From the entries below, copy every line where the string "computer" appears.

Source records
=== Section Start ===

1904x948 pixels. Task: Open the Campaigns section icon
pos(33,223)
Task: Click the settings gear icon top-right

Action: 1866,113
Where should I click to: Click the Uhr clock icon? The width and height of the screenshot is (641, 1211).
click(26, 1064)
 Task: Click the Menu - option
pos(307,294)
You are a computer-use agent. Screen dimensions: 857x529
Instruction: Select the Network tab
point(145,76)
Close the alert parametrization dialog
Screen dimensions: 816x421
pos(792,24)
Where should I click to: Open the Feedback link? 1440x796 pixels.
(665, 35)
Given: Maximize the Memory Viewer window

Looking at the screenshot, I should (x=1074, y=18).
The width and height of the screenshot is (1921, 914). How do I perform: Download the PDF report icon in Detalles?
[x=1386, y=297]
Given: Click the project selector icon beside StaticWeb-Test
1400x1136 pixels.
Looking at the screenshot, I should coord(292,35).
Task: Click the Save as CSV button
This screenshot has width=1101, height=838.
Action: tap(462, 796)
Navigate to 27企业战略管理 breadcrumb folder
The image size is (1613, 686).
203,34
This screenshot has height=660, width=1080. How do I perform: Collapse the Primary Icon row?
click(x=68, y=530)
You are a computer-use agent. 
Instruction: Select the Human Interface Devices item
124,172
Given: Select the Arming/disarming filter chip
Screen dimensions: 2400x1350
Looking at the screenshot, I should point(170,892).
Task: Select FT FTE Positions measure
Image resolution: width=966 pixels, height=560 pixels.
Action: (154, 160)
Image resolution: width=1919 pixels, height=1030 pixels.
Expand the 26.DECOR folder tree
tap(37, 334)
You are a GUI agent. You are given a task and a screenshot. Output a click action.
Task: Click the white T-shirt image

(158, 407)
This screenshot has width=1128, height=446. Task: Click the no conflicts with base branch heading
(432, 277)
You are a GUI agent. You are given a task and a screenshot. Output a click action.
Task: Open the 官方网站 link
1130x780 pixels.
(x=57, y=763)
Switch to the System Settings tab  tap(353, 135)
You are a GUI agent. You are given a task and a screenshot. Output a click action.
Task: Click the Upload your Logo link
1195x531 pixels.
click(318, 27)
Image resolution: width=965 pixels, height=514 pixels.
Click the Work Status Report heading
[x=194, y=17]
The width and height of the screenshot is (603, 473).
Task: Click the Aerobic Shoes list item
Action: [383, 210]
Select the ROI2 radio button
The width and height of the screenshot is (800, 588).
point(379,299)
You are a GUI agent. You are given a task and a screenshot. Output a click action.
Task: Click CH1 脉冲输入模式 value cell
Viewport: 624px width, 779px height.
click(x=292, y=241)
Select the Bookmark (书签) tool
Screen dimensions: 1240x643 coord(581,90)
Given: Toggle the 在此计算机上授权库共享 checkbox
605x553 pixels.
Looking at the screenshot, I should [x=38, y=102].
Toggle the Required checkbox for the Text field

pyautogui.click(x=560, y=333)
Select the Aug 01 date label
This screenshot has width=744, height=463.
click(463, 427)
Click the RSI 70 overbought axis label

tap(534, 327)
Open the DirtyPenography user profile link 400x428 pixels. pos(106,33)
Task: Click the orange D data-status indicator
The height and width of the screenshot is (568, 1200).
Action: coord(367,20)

=== Section End ===

### RESPONSE BELOW
You are a computer-use agent. Screen dimensions: 857x529
You are a computer-use agent. 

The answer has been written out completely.